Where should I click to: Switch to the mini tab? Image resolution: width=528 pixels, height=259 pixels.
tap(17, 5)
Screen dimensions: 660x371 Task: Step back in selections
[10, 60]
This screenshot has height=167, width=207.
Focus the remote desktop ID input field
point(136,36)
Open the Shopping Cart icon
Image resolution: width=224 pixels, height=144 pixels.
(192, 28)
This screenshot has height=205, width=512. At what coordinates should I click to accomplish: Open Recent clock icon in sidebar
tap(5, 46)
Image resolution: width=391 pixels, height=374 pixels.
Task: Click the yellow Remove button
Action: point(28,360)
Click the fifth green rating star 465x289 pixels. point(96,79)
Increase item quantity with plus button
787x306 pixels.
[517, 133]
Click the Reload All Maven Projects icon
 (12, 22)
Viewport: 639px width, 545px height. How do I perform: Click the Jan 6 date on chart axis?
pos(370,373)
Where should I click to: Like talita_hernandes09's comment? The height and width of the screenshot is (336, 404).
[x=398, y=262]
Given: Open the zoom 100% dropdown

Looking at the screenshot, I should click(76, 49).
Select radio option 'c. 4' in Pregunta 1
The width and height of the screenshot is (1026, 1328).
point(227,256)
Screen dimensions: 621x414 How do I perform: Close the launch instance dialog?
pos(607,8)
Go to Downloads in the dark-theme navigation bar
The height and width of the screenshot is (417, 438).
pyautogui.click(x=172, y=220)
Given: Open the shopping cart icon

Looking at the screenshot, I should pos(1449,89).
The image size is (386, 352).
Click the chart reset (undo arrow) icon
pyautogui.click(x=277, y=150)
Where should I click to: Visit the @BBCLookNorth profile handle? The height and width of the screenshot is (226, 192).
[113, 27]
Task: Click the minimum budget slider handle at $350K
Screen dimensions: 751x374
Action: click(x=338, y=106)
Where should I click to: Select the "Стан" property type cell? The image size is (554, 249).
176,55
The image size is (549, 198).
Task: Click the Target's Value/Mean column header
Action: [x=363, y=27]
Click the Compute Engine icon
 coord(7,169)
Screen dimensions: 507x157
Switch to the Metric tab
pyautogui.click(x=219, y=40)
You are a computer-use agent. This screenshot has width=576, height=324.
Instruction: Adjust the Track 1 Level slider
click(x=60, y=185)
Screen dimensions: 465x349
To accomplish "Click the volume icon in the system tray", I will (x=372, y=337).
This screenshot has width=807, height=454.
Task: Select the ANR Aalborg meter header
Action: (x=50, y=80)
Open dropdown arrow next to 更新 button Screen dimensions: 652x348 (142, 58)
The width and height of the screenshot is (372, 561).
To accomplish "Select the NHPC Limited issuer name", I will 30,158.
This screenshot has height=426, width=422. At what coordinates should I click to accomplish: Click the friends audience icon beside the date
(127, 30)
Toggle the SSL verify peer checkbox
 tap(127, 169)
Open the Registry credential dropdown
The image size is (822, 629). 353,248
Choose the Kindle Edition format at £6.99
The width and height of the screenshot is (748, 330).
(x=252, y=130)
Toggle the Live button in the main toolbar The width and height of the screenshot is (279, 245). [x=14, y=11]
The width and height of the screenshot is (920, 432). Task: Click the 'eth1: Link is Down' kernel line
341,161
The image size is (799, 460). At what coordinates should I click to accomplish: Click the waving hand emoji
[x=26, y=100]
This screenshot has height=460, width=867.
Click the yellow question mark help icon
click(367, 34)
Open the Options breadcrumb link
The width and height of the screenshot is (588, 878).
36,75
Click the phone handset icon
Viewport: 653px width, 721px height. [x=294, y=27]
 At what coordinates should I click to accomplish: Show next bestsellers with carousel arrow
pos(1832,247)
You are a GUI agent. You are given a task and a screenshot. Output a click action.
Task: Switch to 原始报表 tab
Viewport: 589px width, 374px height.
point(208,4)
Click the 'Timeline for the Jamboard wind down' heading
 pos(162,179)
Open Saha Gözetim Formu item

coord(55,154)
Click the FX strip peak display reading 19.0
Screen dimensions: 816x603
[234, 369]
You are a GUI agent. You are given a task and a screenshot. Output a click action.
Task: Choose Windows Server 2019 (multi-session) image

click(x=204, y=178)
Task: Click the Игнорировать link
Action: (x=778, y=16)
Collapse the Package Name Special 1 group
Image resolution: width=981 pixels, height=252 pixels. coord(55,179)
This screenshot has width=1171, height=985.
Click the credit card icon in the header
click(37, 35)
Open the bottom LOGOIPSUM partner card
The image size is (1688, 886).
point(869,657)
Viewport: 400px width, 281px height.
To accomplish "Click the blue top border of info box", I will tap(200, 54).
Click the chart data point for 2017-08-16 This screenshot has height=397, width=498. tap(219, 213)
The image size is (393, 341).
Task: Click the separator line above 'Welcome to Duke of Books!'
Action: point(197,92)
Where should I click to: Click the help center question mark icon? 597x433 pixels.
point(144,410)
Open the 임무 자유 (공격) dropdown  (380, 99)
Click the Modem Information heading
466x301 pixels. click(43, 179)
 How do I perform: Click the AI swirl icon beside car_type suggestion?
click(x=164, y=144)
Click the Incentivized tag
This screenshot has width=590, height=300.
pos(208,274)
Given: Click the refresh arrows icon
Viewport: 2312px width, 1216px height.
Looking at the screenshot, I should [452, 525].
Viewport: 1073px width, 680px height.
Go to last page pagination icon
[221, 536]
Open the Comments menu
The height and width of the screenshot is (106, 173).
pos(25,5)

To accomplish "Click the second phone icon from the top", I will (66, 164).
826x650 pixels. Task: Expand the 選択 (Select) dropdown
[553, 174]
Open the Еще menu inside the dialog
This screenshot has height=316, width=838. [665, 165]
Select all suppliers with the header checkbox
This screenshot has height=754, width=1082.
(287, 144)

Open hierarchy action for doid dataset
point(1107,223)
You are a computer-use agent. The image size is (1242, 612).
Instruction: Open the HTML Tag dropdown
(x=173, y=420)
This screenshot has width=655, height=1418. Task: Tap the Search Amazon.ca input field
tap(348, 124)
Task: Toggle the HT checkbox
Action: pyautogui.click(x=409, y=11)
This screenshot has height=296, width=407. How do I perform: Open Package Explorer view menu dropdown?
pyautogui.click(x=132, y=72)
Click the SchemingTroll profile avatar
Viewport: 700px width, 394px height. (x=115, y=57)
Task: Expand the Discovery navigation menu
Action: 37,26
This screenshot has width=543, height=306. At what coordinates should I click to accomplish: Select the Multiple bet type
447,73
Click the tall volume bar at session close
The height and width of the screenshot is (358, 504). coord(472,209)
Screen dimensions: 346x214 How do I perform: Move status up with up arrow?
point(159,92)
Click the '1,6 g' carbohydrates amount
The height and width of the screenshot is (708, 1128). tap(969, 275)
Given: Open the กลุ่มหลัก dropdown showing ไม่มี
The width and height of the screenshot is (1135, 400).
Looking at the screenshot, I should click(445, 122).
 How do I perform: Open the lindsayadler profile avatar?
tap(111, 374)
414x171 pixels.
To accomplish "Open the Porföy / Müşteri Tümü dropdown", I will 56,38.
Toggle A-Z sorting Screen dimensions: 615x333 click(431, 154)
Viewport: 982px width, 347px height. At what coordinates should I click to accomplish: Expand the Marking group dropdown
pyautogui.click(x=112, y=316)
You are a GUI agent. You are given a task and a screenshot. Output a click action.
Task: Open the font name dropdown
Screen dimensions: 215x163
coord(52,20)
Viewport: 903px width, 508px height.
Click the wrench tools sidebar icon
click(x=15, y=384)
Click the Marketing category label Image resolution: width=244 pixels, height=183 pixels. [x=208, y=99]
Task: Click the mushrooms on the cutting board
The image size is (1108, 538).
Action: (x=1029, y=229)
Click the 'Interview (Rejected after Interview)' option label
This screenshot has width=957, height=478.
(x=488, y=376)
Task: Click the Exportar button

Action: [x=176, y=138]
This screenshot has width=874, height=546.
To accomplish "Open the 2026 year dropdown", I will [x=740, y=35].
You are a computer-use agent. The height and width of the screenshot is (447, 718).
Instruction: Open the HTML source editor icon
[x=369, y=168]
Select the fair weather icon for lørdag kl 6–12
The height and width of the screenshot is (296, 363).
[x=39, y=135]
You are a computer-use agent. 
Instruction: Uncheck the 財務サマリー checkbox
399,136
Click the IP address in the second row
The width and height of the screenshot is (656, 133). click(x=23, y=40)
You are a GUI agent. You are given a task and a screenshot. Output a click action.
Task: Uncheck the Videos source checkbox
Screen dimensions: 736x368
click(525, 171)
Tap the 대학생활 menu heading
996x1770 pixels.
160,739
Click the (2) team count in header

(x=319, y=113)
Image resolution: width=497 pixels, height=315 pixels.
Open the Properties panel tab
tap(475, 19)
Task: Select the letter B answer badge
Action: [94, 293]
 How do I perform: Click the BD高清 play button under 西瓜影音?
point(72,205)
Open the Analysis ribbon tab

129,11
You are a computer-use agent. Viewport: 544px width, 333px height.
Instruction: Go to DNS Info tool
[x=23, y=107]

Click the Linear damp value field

_ _ _

◆ Exercise details:
In the lines above, find the word "computer" and copy each line that contains it.

◆ Written response:
You are a computer-use agent. This screenshot has width=576, height=324.
You are a computer-use agent. The image size is (1242, 612).
You are a computer-use agent. The height and width of the screenshot is (447, 718).
You are a computer-use agent. 
You are a computer-use agent. Viewport: 544px width, 333px height.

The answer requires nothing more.